> [DATA PROVIDED]
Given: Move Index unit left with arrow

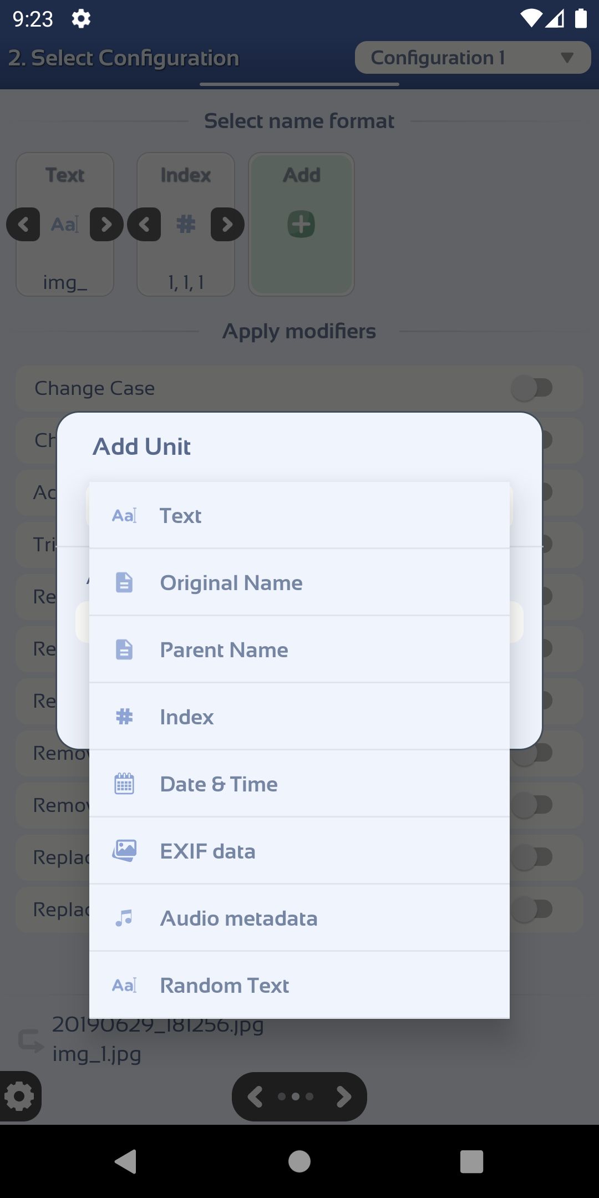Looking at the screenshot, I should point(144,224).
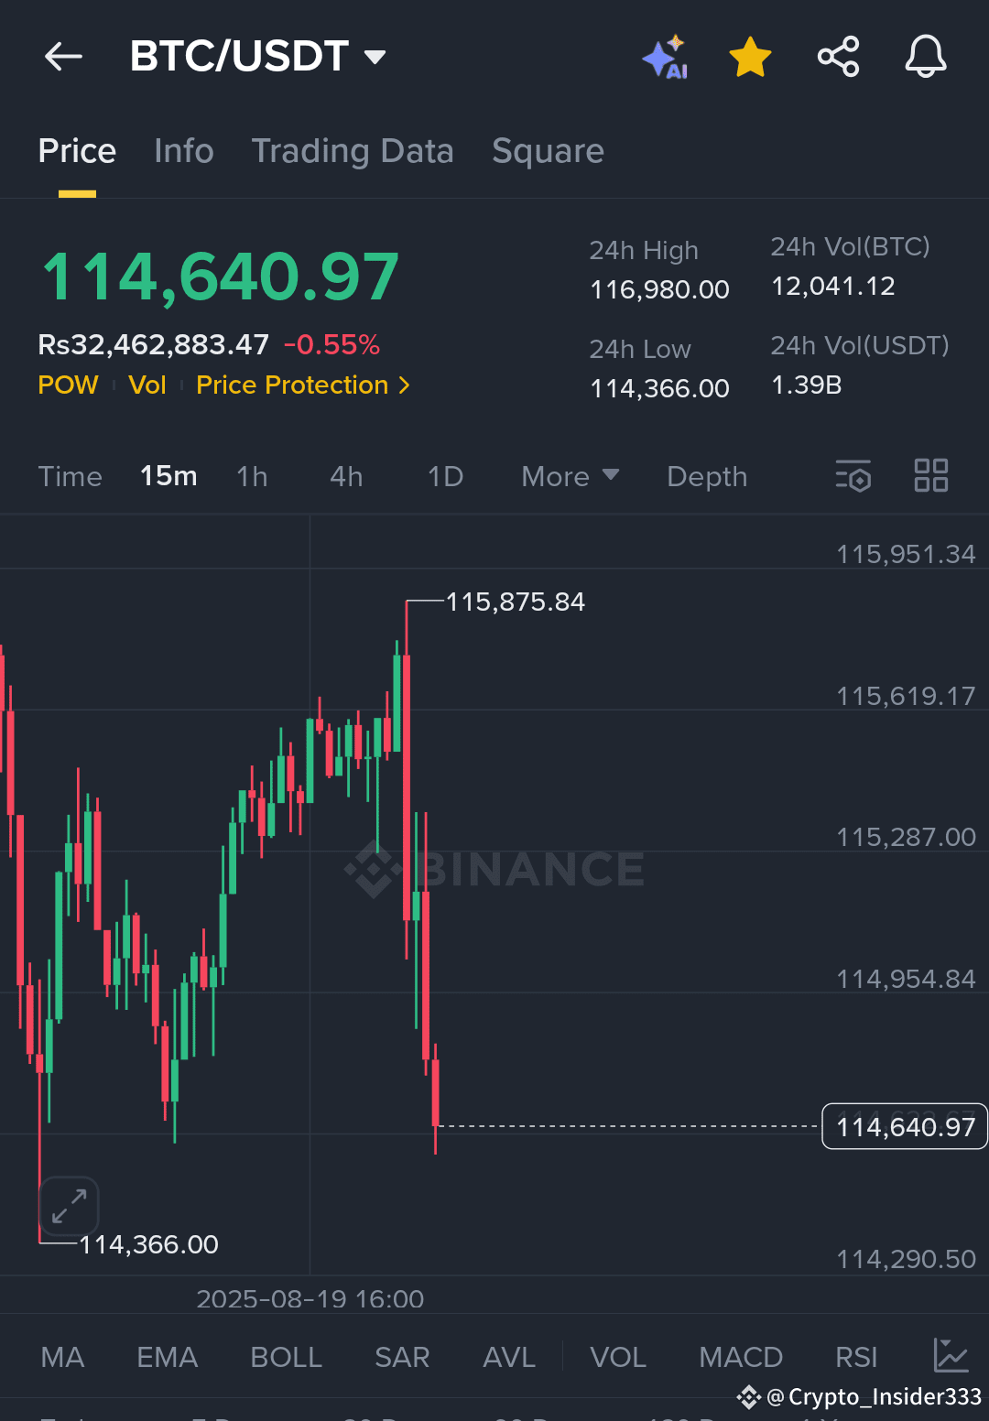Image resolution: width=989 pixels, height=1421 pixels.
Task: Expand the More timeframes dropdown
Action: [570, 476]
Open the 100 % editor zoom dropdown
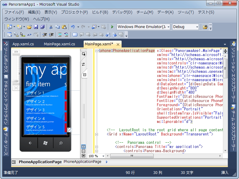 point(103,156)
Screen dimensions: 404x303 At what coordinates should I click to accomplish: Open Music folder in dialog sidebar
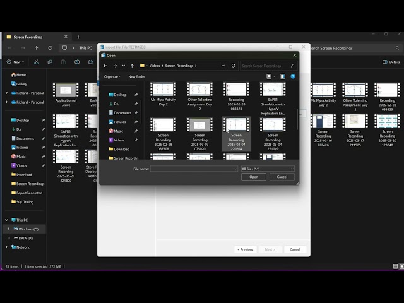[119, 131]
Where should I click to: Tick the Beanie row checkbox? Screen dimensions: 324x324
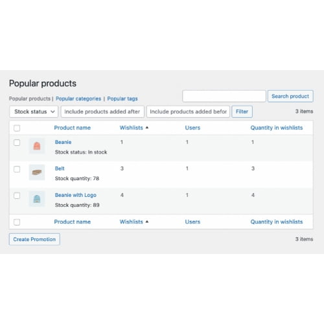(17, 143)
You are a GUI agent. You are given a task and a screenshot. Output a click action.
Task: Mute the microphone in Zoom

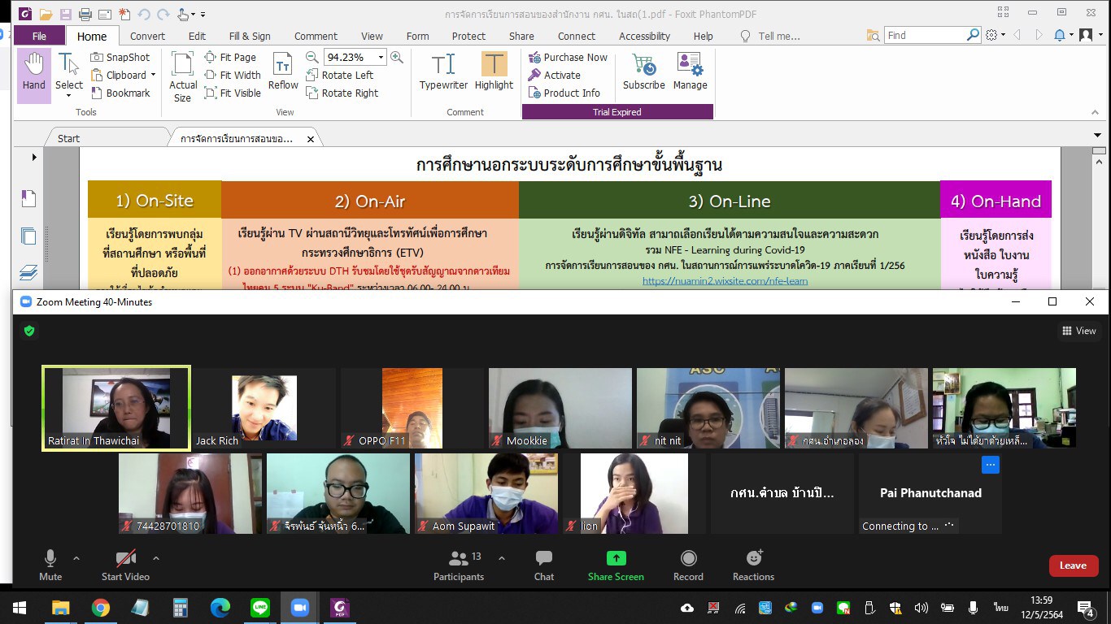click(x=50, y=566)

...

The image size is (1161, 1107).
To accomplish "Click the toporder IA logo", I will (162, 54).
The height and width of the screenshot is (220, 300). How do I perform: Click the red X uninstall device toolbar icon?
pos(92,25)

> [AIM OF THE EXERCISE]
Return only the stretch above from the line containing "Given: Move Index unit left with arrow" through the line containing "You are a GUI", word for word and without pictures.

> [FINISHED TASK]
Given: Move Index unit left with arrow

Looking at the screenshot, I should point(144,224).
Image resolution: width=989 pixels, height=1421 pixels.
Task: Expand the More timeframes dropdown
Action: [570, 476]
Open the 100 % editor zoom dropdown
 point(103,156)
Screen dimensions: 404x303 At what coordinates should I click to accomplish: Open Music folder in dialog sidebar
[119, 131]
Where should I click to: Tick the Beanie row checkbox? Screen dimensions: 324x324
(17, 143)
You are a GUI agent. You are given a task and a screenshot. Output a click action.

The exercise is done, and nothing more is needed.